What does not change at scale: the compliance scanner's runtime is O(V+E) where V is the number of Requirements plus Features plus Tests and E is the number of decorator edges. On a 200-Requirement project with 300 Features and 800 Tests, the scanner runs in under two seconds. The bottleneck at that scale is human comprehension, not scanner performance.
The honest limit: the DSL has not been exercised on a codebase with more than the CV monorepo's fifty-ish Requirements. The scale claims above are extrapolations from the scanner's asymptotic behaviour and from a synthetic benchmark described in Chapter 22: Roadmap and Open Questions. A real 1000-Requirement codebase might surface problems the DSL does not yet know about. If you are that first real adopter, the author would like to hear from you.
13. Can I use this without TypeScript?
No, not really. The DSL is fundamentally TypeScript-shaped: it uses abstract classes, decorators, keyof T indexed access, class-valued decorator arguments, and module-scope registries. Every one of those shapes has a cousin in other languages, but the cousins are not drop-in. The philosophical argument is in Chapter 03: The Decorator Surface.

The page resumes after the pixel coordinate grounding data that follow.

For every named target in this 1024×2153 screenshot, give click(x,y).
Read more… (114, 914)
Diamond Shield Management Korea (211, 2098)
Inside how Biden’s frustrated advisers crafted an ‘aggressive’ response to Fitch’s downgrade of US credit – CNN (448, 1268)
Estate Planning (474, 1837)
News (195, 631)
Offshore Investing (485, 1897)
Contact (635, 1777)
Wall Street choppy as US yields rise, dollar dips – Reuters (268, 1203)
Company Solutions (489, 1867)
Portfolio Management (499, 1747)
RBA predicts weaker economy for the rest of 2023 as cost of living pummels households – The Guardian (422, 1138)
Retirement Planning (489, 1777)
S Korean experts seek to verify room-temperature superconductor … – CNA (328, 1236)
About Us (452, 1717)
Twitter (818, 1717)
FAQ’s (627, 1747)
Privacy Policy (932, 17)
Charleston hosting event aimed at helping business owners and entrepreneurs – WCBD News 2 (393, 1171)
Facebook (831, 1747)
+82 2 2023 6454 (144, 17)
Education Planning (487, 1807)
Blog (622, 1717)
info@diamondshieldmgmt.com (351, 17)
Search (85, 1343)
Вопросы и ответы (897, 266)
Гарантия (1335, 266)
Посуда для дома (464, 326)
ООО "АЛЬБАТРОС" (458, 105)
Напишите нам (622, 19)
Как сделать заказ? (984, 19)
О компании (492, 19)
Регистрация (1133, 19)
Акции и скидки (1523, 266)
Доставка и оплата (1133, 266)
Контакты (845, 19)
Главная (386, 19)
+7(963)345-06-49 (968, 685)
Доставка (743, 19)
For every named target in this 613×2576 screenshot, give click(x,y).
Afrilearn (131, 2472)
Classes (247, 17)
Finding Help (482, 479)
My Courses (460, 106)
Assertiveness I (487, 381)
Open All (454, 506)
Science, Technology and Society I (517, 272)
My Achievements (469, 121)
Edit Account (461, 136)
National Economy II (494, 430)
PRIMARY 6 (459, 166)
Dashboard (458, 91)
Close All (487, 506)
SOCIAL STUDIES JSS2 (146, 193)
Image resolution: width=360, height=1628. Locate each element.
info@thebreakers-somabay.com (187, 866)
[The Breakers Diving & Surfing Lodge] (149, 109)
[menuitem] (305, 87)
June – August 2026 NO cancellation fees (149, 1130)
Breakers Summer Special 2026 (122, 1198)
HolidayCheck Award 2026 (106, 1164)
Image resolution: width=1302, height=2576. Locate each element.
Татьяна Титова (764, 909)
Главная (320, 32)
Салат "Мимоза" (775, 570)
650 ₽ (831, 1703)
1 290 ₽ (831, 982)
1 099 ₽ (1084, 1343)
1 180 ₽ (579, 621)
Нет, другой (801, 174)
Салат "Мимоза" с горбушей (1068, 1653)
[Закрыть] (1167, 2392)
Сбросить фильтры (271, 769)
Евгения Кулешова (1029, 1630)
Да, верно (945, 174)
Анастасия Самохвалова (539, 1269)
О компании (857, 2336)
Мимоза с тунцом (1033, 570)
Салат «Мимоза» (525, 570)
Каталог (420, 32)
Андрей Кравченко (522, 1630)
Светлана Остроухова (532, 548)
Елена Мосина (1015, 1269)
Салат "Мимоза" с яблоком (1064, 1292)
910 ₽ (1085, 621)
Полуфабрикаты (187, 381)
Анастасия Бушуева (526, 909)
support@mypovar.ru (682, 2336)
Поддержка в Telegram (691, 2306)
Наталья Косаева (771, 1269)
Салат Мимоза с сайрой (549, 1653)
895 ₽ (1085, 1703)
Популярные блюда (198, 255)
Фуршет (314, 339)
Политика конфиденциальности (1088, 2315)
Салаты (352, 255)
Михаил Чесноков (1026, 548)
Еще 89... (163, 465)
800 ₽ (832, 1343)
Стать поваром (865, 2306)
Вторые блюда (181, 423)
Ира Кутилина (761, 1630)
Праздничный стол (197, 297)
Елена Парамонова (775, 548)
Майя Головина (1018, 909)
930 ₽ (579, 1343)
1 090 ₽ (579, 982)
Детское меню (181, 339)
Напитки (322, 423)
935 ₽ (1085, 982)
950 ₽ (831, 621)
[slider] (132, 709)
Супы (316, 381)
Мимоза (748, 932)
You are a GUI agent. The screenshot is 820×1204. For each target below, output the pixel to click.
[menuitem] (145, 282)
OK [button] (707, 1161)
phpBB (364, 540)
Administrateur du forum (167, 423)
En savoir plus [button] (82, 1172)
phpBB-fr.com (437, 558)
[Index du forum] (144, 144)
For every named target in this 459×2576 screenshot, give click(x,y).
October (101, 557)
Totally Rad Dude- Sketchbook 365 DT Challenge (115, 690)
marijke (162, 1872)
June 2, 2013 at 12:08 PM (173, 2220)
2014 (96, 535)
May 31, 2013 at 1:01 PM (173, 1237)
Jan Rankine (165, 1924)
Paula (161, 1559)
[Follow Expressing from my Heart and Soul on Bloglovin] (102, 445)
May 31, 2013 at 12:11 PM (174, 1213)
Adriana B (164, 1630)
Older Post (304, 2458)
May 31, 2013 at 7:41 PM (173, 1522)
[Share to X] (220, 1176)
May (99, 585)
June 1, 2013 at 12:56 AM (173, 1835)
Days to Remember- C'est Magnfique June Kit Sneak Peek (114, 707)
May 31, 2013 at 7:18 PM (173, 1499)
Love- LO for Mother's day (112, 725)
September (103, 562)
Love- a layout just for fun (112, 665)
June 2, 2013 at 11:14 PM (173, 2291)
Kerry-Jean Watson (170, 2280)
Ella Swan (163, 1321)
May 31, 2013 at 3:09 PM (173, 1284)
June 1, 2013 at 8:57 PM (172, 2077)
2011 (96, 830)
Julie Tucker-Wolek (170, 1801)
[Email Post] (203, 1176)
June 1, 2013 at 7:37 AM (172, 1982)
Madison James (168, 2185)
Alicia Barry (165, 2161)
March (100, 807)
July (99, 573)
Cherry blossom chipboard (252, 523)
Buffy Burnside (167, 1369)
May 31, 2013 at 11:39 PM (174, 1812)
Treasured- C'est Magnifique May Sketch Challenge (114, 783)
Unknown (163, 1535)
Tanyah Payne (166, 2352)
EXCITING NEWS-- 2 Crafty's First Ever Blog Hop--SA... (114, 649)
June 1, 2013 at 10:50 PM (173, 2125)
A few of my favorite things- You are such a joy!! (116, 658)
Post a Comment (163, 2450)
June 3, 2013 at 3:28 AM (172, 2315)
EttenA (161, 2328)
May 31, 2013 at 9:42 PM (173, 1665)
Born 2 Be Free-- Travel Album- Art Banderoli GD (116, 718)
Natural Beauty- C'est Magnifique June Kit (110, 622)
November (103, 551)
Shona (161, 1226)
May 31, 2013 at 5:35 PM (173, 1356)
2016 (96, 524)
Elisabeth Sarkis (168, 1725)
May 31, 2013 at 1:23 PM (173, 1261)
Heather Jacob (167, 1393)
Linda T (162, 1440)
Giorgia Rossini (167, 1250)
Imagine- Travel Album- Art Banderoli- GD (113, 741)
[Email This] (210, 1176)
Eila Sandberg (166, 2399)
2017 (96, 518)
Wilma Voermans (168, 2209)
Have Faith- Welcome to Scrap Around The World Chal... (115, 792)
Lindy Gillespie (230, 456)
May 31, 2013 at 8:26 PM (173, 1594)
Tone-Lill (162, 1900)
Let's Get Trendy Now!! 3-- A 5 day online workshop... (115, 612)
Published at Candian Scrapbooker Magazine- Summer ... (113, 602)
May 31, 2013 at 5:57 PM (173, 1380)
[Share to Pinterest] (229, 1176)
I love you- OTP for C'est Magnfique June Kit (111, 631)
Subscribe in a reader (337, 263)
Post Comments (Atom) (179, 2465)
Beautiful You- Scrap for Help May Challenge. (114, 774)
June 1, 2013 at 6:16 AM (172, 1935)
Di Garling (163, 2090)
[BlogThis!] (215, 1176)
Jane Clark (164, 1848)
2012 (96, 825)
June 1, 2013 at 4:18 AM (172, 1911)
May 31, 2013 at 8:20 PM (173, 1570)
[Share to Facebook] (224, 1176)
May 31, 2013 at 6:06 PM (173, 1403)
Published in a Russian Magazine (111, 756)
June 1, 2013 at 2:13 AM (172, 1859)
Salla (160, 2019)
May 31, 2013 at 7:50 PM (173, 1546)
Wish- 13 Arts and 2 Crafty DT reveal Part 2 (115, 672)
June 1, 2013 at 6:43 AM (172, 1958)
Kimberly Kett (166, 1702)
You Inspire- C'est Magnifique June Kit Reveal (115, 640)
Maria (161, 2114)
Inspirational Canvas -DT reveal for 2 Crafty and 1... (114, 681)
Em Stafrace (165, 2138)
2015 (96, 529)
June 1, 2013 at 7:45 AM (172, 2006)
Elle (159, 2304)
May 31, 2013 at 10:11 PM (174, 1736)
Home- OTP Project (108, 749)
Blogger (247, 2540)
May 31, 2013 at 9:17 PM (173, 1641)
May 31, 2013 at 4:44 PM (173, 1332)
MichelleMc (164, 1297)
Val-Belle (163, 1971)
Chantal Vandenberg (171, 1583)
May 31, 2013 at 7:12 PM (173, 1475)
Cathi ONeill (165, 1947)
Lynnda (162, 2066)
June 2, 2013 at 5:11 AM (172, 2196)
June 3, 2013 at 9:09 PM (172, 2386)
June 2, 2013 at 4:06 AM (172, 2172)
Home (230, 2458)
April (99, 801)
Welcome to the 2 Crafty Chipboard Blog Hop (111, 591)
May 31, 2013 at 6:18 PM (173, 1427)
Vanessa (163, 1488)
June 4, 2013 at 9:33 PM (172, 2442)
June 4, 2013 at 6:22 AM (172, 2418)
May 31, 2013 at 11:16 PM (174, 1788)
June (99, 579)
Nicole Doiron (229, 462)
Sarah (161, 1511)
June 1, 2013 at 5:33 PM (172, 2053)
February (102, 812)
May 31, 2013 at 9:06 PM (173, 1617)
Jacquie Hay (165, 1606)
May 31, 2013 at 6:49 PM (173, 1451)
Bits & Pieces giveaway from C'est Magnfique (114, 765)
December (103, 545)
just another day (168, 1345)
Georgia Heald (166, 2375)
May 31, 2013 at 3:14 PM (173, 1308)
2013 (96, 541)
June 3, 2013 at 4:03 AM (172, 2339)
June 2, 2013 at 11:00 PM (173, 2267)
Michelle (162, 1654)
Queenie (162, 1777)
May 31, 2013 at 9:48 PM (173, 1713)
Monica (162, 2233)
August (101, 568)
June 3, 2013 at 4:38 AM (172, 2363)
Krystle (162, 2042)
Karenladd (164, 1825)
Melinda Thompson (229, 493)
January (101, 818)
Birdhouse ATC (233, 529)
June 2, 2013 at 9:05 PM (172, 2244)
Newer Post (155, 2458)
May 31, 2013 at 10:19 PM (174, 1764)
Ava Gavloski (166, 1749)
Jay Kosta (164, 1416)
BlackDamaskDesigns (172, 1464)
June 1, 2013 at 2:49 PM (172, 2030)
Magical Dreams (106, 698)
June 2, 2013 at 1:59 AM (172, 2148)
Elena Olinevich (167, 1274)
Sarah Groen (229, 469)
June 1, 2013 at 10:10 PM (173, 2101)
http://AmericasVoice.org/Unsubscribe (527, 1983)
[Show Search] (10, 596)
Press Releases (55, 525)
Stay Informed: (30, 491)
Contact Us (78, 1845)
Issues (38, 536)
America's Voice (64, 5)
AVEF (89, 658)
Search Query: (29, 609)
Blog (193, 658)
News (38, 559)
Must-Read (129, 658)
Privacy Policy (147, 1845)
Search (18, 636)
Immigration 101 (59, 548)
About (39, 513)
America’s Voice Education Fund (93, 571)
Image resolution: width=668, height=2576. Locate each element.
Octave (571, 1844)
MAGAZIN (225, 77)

The closest port would be to C# — specifically, a .NET 8+ codebase with source generators, which can replicate the decorator-chain pattern using attributes plus IIncrementalGenerator. The CV monorepo's C# CMF is heading in that direction and will probably ship a C# sibling to @frenchexdev/requirements in 2026. Java with annotation processors is possible but awkward (annotation processors do not see class-valued annotation arguments the way TypeScript decorators see class references). Python is possible with metaclasses but loses the compile-time check that is the whole point of the DSL. Rust is possible with proc-macros but the ergonomics are poor.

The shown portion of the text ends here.